Sin embargo, es difícil que nos complemente alguien igual a nosotros. Alguien que tiene las mismas inquietudes, la misma cara y la misma cruz que nosotros. Definitivamente sólo haríamos que sumarnos las cualidades hasta anularlas de puro predecibles. No, no puede ser así. No es el alma gemela la que nos complementa, sino más bien todo lo contrario.
Por decirlo de una manera gráfica y prosaica; si sólo somos luz, necesitaremos una sombra, o terminaremos por quemarnos. Y así caminamos –así camino- cegados de tanta luz, o a oscuras de tanta sombra. Esperando la luz que nos descubra nuestro alrededor o la sombra que nos permita ver tras el blanco cegador que hiere nuestros ojos.
Los intereses comunes son la posibilidad de compartirse mutuamente. La necesidad de saber el uno de otro, de conocer aquello que apasiona a nuestra pareja más allá de todo prejuicio. Los intereses comunes hay que buscarlos en el propio interés que suscitamos y que nos suscitan. Los intereses comunes son los nexos, las conexiones, y suelen empezar con besos y terminar con manos entrelazadas que ya no saben caminar solas.
En la dualidad que tanto me gusta, paseo naufragando en un mar de soledad, como viene siendo costumbre.
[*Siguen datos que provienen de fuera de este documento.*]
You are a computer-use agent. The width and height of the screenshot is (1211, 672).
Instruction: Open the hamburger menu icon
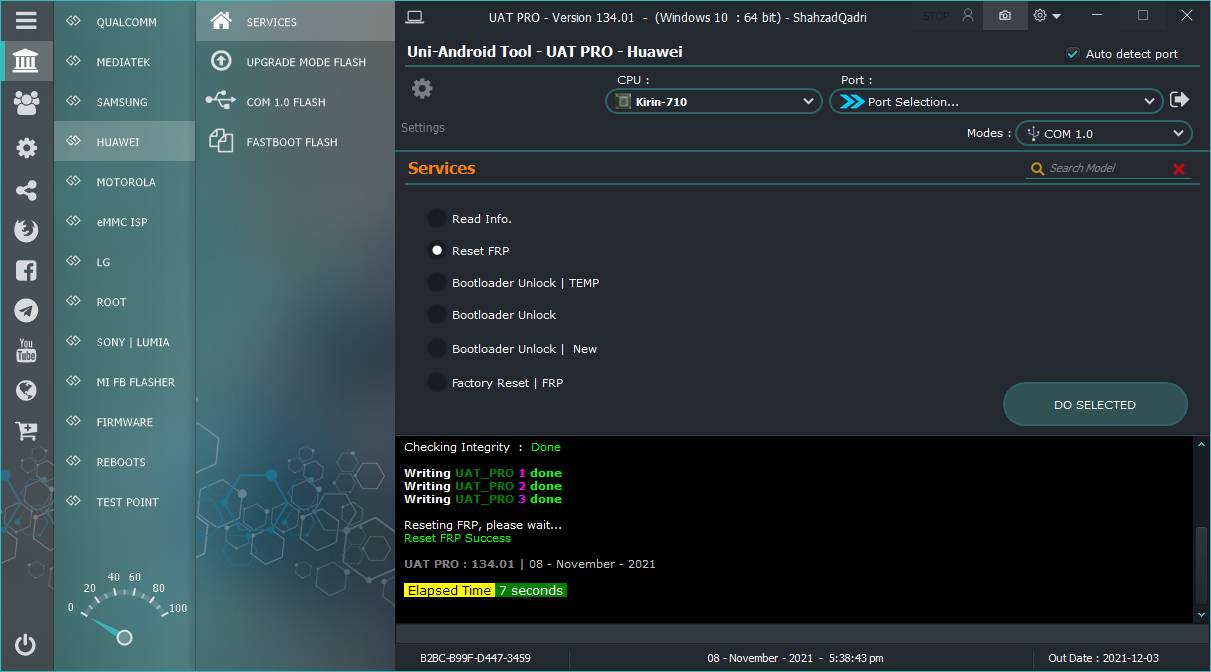pyautogui.click(x=26, y=20)
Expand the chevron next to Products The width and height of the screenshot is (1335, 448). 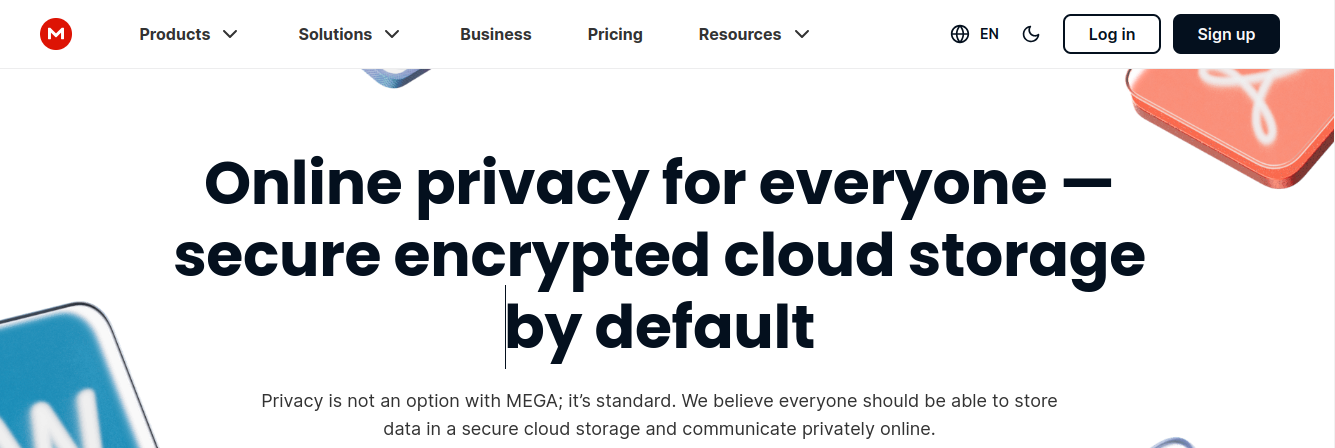(x=230, y=34)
Y es que mantengo una relación curiosa con la soledad. Cuando no la tengo, la persigo y, cuando la consigo, la desprecio. La necesito y necesito tener el poder de alejarme de ella. Porque, ahora que la soledad no es buscada, casi anhelo la compañía forzosa.
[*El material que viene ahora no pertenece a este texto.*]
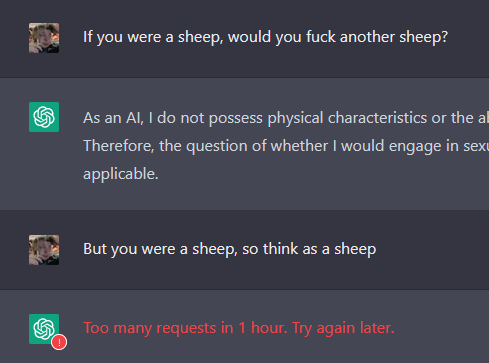Click the avatar next to "But you were a sheep"
The image size is (489, 363).
click(x=44, y=250)
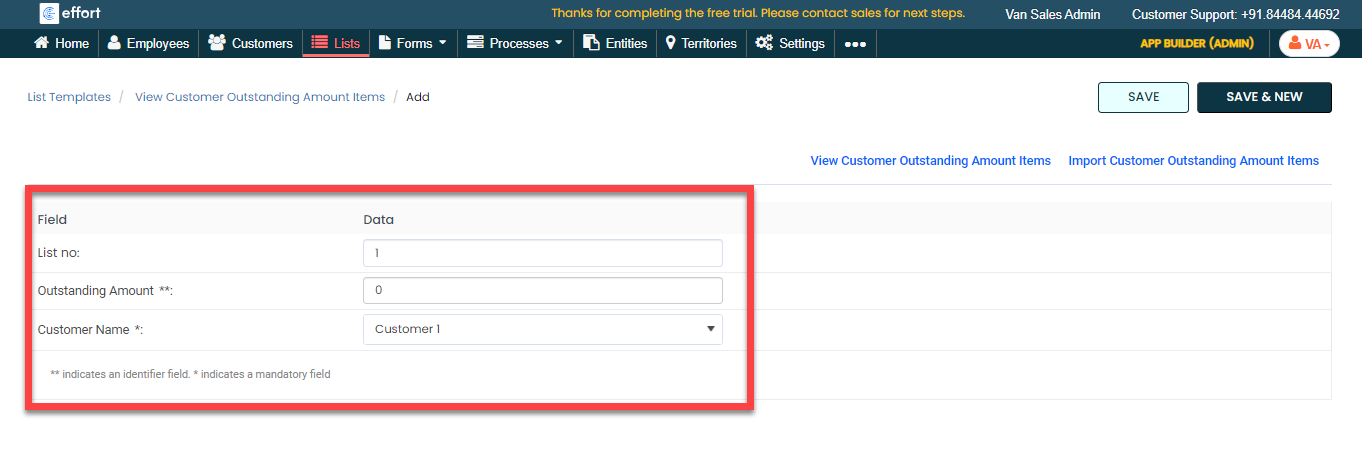Open Entities using copy-pages icon
The height and width of the screenshot is (457, 1362).
pos(591,43)
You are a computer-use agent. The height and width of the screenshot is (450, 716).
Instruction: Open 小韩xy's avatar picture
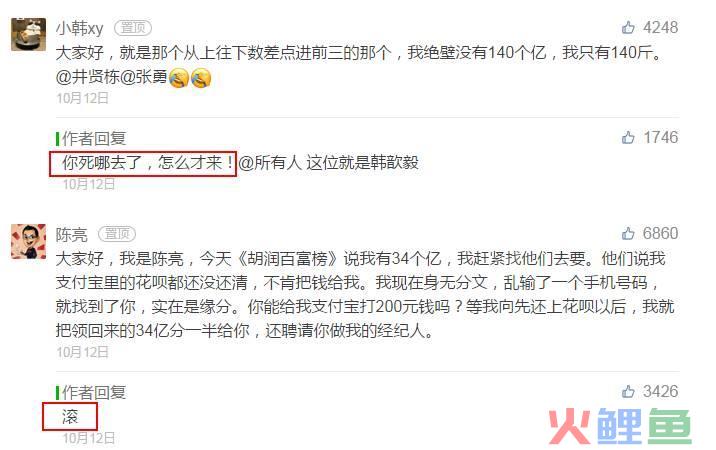click(x=28, y=34)
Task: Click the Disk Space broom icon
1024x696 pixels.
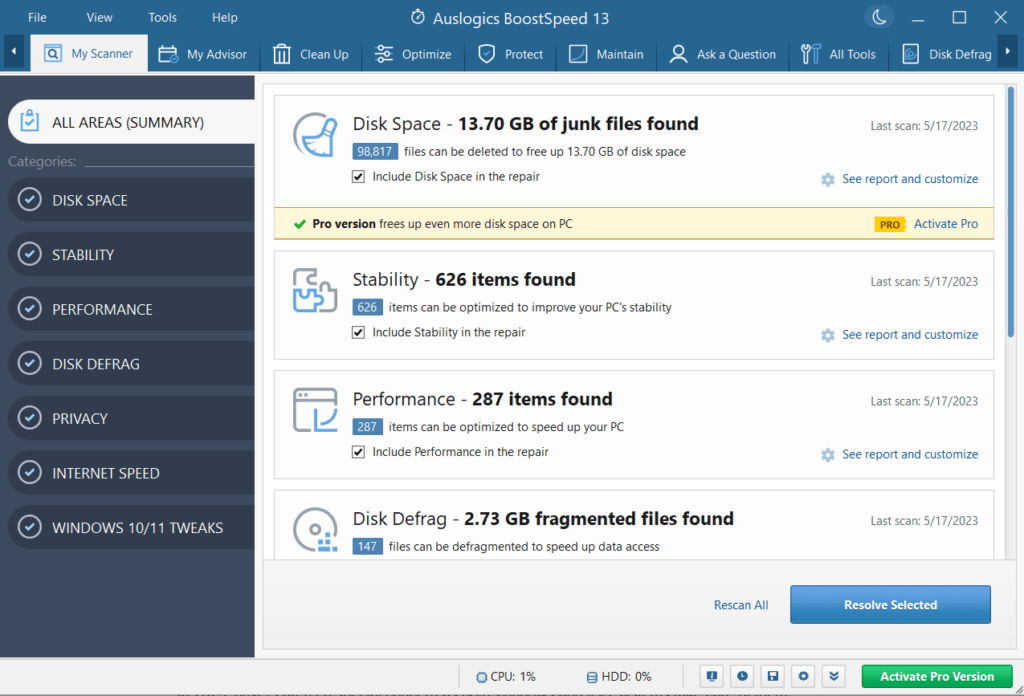Action: pyautogui.click(x=315, y=135)
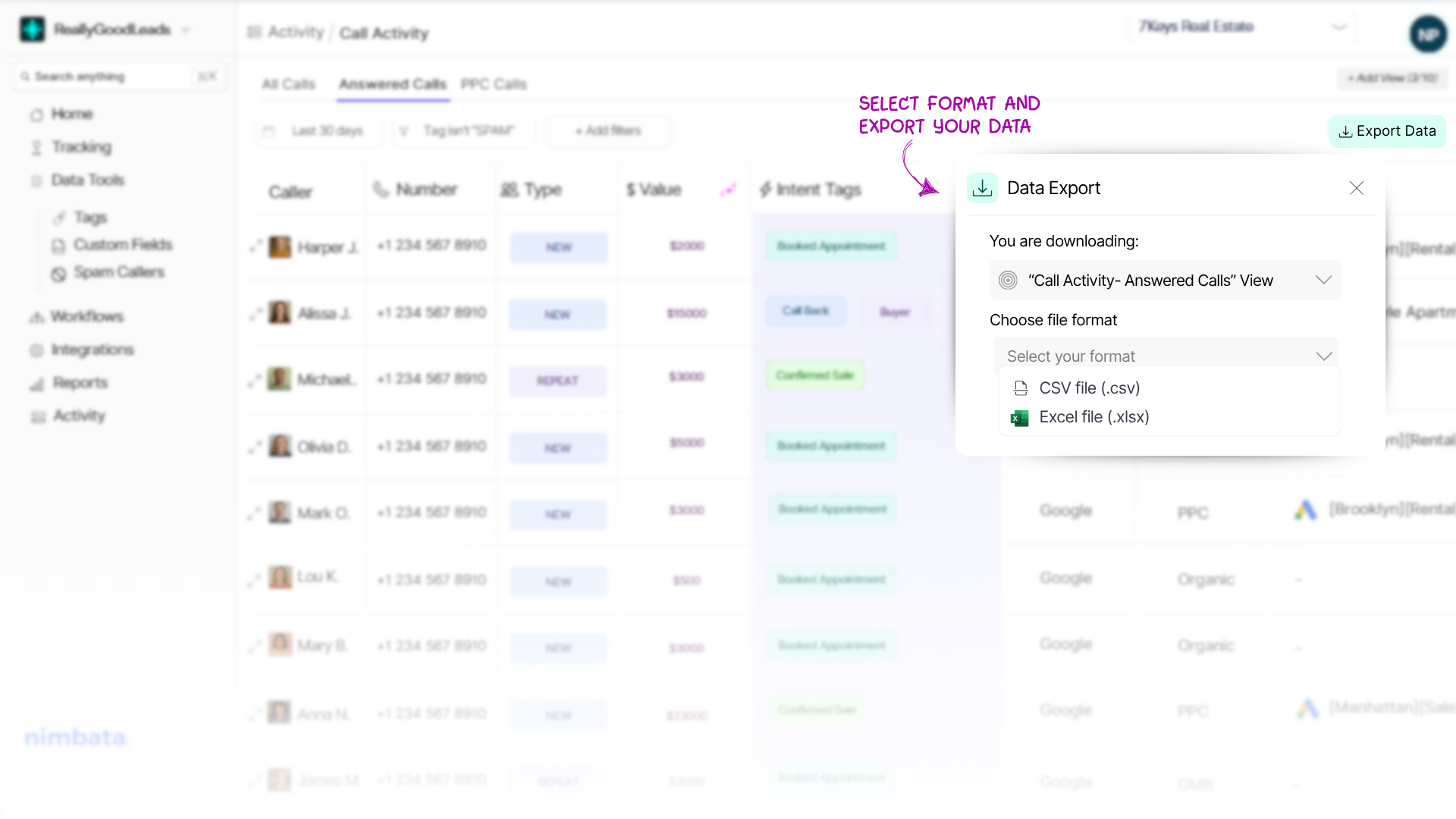Expand the Select your format dropdown
The width and height of the screenshot is (1456, 819).
[1165, 356]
Recuerdo una escena de la película El cartero y Pablo Neruda en la que el pobre cartero –ese entrañable Mario Ruoppolo- observa al poeta y a su mujer bailando un tango (tal vez Madreselva, cantado por Gardel) en la terraza de la pequeña casa encalada que acoge su exilio. Recuerdo o quiero recordar las risas de ella entre los brazos de Neruda y me veo como su contraportada.
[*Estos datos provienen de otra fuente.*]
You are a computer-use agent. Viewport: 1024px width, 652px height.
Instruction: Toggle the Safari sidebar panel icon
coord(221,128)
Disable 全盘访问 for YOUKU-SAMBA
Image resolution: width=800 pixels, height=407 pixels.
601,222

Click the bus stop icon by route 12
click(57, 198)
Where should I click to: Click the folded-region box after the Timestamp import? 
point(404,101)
Al igual que él, me encuentro en una casa encalada frente al Mediterráneo. Al igual que él, ando exiliado de algún modo. Al igual que él, escucho la voz metálica de una vieja grabación de Carlos Gardel. Al igual que él, me dedico a jugar con palabras. Pero es de noche, no hay sol cálido que inunde el porche. No hay nadie dejándose llevar por mis brazos y ni siquiera sé bailar. Y, definitivamente, no puedo encontrar las palabras para decir lo que él diría sin esfuerzo. No puedo jugar con el significado ni hablar con las imágenes.
Me siento como la cruz, como el reverso o el envés de esa escena. Compartiendo una copa de vino con nadie y bailando tangos con un teclado cansado de mi insistencia, cansado de dibujar vidas que no he vivido y que nunca viviré. Vidas en las que los poemas son como los del poeta, en las que el amor no habla de ser imposible y no hay necesidad de incluirlo en una ficción construida para colmar las frustraciones. Sí, quizás ande siempre pensando en protagonizar aquella escena llena de luz que se grabó en mí como si yo fuese la emulsión de una película vieja. Tanta luz fuera y yo encerrado dentro de la cámara, con el único consuelo de haber sido alguna noche la sombra de Pablo Neruda.